SET PROBLEM:
Write out all of the items again, swapping every "GUI agent" for "screen agent" and leaving everything else unchanged.

Dataset entries:

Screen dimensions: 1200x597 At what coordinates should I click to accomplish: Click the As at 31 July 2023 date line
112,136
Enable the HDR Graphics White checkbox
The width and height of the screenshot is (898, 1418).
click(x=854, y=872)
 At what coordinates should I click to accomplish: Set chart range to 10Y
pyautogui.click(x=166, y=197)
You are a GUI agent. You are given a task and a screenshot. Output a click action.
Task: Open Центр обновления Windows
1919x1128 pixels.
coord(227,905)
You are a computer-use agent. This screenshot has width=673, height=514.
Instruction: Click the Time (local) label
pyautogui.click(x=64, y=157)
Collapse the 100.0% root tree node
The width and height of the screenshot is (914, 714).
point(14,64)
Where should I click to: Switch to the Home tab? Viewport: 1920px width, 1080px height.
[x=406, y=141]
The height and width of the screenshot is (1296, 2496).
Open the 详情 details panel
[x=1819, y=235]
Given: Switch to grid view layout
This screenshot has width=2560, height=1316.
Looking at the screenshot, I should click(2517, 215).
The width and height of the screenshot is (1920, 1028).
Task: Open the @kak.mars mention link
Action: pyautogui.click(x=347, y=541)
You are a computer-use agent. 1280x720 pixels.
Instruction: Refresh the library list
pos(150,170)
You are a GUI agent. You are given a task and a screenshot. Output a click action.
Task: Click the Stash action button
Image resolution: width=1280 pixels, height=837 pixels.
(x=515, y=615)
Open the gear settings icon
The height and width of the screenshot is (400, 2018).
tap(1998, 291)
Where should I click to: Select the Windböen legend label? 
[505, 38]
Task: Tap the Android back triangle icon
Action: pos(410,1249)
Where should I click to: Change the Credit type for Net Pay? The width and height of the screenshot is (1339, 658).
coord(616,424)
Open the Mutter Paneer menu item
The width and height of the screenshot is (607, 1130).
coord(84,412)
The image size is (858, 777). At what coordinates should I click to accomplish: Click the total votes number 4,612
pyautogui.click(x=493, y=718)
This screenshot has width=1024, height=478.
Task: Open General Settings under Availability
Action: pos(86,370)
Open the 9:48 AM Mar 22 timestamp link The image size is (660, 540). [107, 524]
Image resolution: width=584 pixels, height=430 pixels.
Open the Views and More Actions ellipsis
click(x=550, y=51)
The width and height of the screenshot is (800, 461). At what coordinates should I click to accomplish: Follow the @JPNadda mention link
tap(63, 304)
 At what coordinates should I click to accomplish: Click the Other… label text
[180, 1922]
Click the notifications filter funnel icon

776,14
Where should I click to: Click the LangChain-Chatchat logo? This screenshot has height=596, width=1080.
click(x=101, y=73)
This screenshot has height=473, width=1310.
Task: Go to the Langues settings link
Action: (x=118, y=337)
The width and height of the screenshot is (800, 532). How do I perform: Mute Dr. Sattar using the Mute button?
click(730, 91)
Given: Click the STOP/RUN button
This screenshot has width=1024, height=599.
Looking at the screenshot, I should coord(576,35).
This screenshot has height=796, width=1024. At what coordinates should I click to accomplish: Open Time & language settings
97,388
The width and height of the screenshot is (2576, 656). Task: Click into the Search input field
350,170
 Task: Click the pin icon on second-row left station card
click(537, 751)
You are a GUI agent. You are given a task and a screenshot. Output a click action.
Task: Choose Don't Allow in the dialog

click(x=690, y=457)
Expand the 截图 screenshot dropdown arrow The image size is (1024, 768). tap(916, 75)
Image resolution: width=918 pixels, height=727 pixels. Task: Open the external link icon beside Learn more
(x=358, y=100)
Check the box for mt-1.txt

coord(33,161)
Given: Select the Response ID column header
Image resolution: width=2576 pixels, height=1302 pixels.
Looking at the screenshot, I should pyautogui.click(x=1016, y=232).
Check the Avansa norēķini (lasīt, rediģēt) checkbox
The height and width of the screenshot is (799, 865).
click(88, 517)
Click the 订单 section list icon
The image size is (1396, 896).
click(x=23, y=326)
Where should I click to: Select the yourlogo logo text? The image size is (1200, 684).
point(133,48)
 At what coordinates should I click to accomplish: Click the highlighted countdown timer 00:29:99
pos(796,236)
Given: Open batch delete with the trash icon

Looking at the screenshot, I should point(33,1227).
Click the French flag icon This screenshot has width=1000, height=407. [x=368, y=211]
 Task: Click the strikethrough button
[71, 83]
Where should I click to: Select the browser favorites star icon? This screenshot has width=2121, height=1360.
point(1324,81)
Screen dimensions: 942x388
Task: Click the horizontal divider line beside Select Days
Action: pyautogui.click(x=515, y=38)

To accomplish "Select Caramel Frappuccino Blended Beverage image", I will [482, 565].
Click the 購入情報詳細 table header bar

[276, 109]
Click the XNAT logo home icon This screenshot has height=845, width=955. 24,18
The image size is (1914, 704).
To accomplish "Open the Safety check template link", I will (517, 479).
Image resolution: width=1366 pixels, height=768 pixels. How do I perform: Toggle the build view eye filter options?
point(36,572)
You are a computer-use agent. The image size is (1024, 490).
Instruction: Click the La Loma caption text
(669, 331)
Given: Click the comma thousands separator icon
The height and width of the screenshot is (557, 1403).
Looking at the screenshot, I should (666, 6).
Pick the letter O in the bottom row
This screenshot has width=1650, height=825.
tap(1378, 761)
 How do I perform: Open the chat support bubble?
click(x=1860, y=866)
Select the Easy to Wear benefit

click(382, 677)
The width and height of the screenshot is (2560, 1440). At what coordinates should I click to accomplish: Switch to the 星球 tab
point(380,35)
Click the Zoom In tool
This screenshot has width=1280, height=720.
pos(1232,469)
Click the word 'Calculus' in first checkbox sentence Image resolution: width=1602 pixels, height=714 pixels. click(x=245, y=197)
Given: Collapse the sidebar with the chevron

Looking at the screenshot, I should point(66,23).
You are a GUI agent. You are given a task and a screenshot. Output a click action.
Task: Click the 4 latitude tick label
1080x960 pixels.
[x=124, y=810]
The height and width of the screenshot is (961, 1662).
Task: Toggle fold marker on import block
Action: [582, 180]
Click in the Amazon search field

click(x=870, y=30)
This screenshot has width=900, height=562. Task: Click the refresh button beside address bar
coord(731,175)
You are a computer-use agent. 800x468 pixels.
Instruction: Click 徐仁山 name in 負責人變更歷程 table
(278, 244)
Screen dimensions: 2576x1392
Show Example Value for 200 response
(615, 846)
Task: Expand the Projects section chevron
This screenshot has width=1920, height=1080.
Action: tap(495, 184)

SOLUTION BELOW:
Screen dimensions: 1200x597 At what coordinates should I click to accomplish: Click the As at 31 July 2023 date line
112,136
Enable the HDR Graphics White checkbox
The width and height of the screenshot is (898, 1418).
click(x=854, y=872)
 At what coordinates should I click to accomplish: Set chart range to 10Y
pyautogui.click(x=166, y=197)
You are a screen agent. You are given a task and a screenshot. Output a click action.
Task: Open Центр обновления Windows
1919x1128 pixels.
coord(227,905)
You are a computer-use agent. This screenshot has width=673, height=514.
Instruction: Click the Time (local) label
pyautogui.click(x=64, y=157)
Collapse the 100.0% root tree node
The width and height of the screenshot is (914, 714).
point(14,64)
Where should I click to: Switch to the Home tab? Viewport: 1920px width, 1080px height.
[x=406, y=141]
The height and width of the screenshot is (1296, 2496).
Open the 详情 details panel
[x=1819, y=235]
Given: Switch to grid view layout
This screenshot has width=2560, height=1316.
Looking at the screenshot, I should click(2517, 215).
The width and height of the screenshot is (1920, 1028).
Task: Open the @kak.mars mention link
Action: pyautogui.click(x=347, y=541)
You are a computer-use agent. 1280x720 pixels.
Instruction: Refresh the library list
pos(150,170)
You are a screen agent. You are given a task and a screenshot. Output a click action.
Task: Click the Stash action button
Image resolution: width=1280 pixels, height=837 pixels.
(x=515, y=615)
Open the gear settings icon
The height and width of the screenshot is (400, 2018).
tap(1998, 291)
Where should I click to: Select the Windböen legend label? 
[505, 38]
Task: Tap the Android back triangle icon
Action: pos(410,1249)
Where should I click to: Change the Credit type for Net Pay? The width and height of the screenshot is (1339, 658).
coord(616,424)
Open the Mutter Paneer menu item
The width and height of the screenshot is (607, 1130).
coord(84,412)
The image size is (858, 777). At what coordinates should I click to accomplish: Click the total votes number 4,612
pyautogui.click(x=493, y=718)
This screenshot has width=1024, height=478.
Task: Open General Settings under Availability
Action: pos(86,370)
Open the 9:48 AM Mar 22 timestamp link The image size is (660, 540). [107, 524]
Image resolution: width=584 pixels, height=430 pixels.
Open the Views and More Actions ellipsis
click(x=550, y=51)
The width and height of the screenshot is (800, 461). At what coordinates should I click to accomplish: Follow the @JPNadda mention link
tap(63, 304)
 At what coordinates should I click to accomplish: Click the Other… label text
[180, 1922]
Click the notifications filter funnel icon

776,14
Where should I click to: Click the LangChain-Chatchat logo? This screenshot has height=596, width=1080.
click(x=101, y=73)
This screenshot has height=473, width=1310.
Task: Go to the Langues settings link
Action: (x=118, y=337)
The width and height of the screenshot is (800, 532). How do I perform: Mute Dr. Sattar using the Mute button?
click(730, 91)
Given: Click the STOP/RUN button
This screenshot has width=1024, height=599.
Looking at the screenshot, I should coord(576,35).
This screenshot has height=796, width=1024. At what coordinates should I click to accomplish: Open Time & language settings
97,388
The width and height of the screenshot is (2576, 656). Task: Click into the Search input field
350,170
 Task: Click the pin icon on second-row left station card
click(537, 751)
You are a screen agent. You are given a task and a screenshot. Output a click action.
Task: Choose Don't Allow in the dialog

click(x=690, y=457)
Expand the 截图 screenshot dropdown arrow The image size is (1024, 768). tap(916, 75)
Image resolution: width=918 pixels, height=727 pixels. Task: Open the external link icon beside Learn more
(x=358, y=100)
Check the box for mt-1.txt

coord(33,161)
Given: Select the Response ID column header
Image resolution: width=2576 pixels, height=1302 pixels.
Looking at the screenshot, I should pyautogui.click(x=1016, y=232).
Check the Avansa norēķini (lasīt, rediģēt) checkbox
The height and width of the screenshot is (799, 865).
click(88, 517)
Click the 订单 section list icon
The image size is (1396, 896).
click(x=23, y=326)
Where should I click to: Select the yourlogo logo text? The image size is (1200, 684).
point(133,48)
 At what coordinates should I click to accomplish: Click the highlighted countdown timer 00:29:99
pos(796,236)
Given: Open batch delete with the trash icon

Looking at the screenshot, I should point(33,1227).
Click the French flag icon This screenshot has width=1000, height=407. [x=368, y=211]
 Task: Click the strikethrough button
[71, 83]
Where should I click to: Select the browser favorites star icon? This screenshot has width=2121, height=1360.
point(1324,81)
Screen dimensions: 942x388
Task: Click the horizontal divider line beside Select Days
Action: pyautogui.click(x=515, y=38)

To accomplish "Select Caramel Frappuccino Blended Beverage image", I will [482, 565].
Click the 購入情報詳細 table header bar

[276, 109]
Click the XNAT logo home icon This screenshot has height=845, width=955. 24,18
The image size is (1914, 704).
To accomplish "Open the Safety check template link", I will (517, 479).
Image resolution: width=1366 pixels, height=768 pixels. How do I perform: Toggle the build view eye filter options?
point(36,572)
You are a computer-use agent. The image size is (1024, 490).
Instruction: Click the La Loma caption text
(669, 331)
Given: Click the comma thousands separator icon
The height and width of the screenshot is (557, 1403).
Looking at the screenshot, I should (666, 6).
Pick the letter O in the bottom row
This screenshot has width=1650, height=825.
tap(1378, 761)
 How do I perform: Open the chat support bubble?
click(x=1860, y=866)
Select the Easy to Wear benefit

click(382, 677)
The width and height of the screenshot is (2560, 1440). At what coordinates should I click to accomplish: Switch to the 星球 tab
point(380,35)
Click the Zoom In tool
This screenshot has width=1280, height=720.
pos(1232,469)
Click the word 'Calculus' in first checkbox sentence Image resolution: width=1602 pixels, height=714 pixels. click(x=245, y=197)
Given: Collapse the sidebar with the chevron

Looking at the screenshot, I should point(66,23).
You are a screen agent. You are given a task and a screenshot. Output a click action.
Task: Click the 4 latitude tick label
1080x960 pixels.
[x=124, y=810]
The height and width of the screenshot is (961, 1662).
Task: Toggle fold marker on import block
Action: [582, 180]
Click in the Amazon search field

click(x=870, y=30)
This screenshot has width=900, height=562. Task: Click the refresh button beside address bar
coord(731,175)
You are a computer-use agent. 800x468 pixels.
Instruction: Click 徐仁山 name in 負責人變更歷程 table
(278, 244)
Screen dimensions: 2576x1392
Show Example Value for 200 response
(615, 846)
Task: Expand the Projects section chevron
This screenshot has width=1920, height=1080.
Action: tap(495, 184)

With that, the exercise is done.